Alan Shearer will not be returning to Newcastle as Kevin Keegan's number two but could yet be handed a significant role on the coaching staff after holding lengthy talks with the new Magpies boss last night.
A Keegan-Shearer dream ticket was the talk of Tyneside in the immediate wake of Sam Allardyce's departure earlier this month, and the 56-year-old's admission he would be talking to the man for whom he paid £15million back in the summer of 1996 as he was officially unveiled a week ago sparked a fresh wave of optimism.
But the two men will meet again on Monday for fresh discussions having agreed that while the 37-year-old former England skipper could have a major part to play, it will not be as assistant manager.
Asked if he had spoken to Shearer, Keegan said today: "Yes I have. I had four hours in his company last night. We had an excellent meeting.
"We talked in detail about this club - I know all his views on it now, he knows all mine, and we will talk again on Monday.
"It was great to see him again because I haven't really been in contact with Alan for a year, and I think we both missed that.
"We will see what happens on Monday. It will not be as number two, I will tell you that.
"It will not be, and that's the conclusion we both came to. But it will be, if he decides to come in, a very worthwhile role.
"Alan doesn't come in here (to the training ground), he doesn't come in and around this place, and I would like to encourage the old players to come back.
"I used to get them all coming back at Manchester City.
"But Alan will come in, if he comes, and it will be a role that's worthwhile, or he will say, 'No, not at the moment' because like we both said last night, if it is not worthwhile, let's not do it. That's where we are with it."

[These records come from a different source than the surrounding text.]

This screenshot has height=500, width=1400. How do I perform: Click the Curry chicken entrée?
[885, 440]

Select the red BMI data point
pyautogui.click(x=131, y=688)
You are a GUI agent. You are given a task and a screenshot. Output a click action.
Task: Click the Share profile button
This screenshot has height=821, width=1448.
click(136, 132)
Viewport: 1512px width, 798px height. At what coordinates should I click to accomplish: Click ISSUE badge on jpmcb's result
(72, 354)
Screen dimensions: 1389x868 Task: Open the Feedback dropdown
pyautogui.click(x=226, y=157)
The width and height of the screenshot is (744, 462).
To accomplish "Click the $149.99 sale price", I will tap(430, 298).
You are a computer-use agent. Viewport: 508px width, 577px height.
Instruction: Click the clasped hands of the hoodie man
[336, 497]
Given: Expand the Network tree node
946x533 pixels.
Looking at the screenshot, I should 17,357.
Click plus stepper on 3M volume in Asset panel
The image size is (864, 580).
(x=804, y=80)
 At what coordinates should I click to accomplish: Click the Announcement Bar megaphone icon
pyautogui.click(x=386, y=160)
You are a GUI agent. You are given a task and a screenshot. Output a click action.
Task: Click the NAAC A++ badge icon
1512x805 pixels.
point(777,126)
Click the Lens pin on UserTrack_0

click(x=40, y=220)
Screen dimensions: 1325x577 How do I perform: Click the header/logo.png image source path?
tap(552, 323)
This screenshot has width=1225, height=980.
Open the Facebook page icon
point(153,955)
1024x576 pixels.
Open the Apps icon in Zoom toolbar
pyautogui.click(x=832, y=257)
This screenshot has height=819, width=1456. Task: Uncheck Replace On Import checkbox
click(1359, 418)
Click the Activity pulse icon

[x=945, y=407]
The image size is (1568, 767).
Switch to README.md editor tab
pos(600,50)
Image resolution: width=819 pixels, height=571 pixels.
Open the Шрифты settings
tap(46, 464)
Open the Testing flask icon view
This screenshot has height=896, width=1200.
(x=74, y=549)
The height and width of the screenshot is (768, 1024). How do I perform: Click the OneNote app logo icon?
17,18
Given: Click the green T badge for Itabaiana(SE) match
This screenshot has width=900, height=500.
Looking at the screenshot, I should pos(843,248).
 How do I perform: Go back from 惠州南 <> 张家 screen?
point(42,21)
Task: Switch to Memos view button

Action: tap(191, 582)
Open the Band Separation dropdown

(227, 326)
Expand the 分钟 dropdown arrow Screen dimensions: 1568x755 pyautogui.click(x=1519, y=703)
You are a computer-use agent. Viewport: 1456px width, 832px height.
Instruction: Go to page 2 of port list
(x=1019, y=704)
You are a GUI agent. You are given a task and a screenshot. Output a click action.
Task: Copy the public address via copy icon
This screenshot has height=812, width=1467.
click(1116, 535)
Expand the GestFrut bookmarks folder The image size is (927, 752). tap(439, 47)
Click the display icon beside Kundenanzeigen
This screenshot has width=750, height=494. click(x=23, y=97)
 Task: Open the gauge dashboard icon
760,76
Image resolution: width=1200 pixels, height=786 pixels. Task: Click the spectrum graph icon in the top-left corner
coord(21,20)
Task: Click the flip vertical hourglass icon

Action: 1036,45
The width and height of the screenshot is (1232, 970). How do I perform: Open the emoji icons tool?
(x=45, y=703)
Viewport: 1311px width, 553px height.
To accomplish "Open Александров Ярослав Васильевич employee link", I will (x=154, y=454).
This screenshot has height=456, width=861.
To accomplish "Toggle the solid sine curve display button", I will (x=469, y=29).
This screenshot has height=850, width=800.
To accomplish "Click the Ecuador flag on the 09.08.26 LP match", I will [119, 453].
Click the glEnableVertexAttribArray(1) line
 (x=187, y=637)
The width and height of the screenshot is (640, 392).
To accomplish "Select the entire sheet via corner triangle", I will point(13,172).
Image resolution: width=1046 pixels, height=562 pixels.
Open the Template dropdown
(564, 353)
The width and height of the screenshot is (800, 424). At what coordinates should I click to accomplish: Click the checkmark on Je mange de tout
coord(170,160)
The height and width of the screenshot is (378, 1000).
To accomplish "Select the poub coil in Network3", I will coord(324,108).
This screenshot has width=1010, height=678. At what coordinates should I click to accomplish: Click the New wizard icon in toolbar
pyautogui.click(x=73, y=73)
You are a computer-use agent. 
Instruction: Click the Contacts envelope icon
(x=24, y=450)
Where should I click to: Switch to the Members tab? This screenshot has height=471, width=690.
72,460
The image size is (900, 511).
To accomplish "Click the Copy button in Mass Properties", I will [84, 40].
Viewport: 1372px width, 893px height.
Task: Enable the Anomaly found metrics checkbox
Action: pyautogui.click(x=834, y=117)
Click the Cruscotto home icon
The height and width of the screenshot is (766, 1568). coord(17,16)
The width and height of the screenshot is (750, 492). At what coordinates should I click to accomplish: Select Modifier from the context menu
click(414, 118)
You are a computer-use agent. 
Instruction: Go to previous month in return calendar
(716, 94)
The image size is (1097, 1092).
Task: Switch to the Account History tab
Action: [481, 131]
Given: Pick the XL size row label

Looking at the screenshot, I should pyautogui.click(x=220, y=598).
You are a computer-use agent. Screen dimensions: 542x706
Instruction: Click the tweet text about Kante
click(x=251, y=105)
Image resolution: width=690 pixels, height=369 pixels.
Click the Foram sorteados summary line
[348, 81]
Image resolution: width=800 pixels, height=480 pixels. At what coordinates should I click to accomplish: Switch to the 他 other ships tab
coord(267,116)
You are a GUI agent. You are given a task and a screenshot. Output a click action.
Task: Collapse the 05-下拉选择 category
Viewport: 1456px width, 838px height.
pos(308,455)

The Shearer situation is not one which needs to be resolved urgently, however, with transfer deals to be done before next Thursday's deadline and the little matter of two visits to Arsenal to come inside four days.
Newcastle head for north London tomorrow for an FA Cup fourth round tie at the Emirates Stadium, and will return on Tuesday evening with three Barclays Premier League points at stake.
Keegan's preparations for tomorrow's game have had to be conducted at the same time as his efforts to strengthen a small squad, although he was giving little away amid speculation that Middlesbrough's Jonathan Woodgate, Tottenham's Pascal Chimbonda and Blackburn's David Bentley are among his targets.
He said: "We have nobody in yet and it is not easy to get players in better than what we have got here.
"There are players there who possibly fit that criteria, but they are not available, so it is a case of trying to find someone who is available and fit the criteria we want, which is as good or better in some positions than what we have."
In the meantime, Keegan will send his side out against a Gunners team still smarting from their 5-1 Carling Cup semi-final drubbing by arch-rivals Spurs insisting they will be under orders to have a go.
He said: "We are going there to play them - you might think that's all I ever do.
"Trust me, if I thought it was right to go there and defend and block everybody behind the ball and try to have a backs-to-the-wall, 90-minute goalless draw, I would do it.
"But during my days at Liverpool, I learnt that if a team gave us 90 minutes to attack them in their half, one of us, with the ability we had, would open them up somewhere and create chances, or it might just be a deflection.
"We are going to play. That's what we will do and we will see how it goes."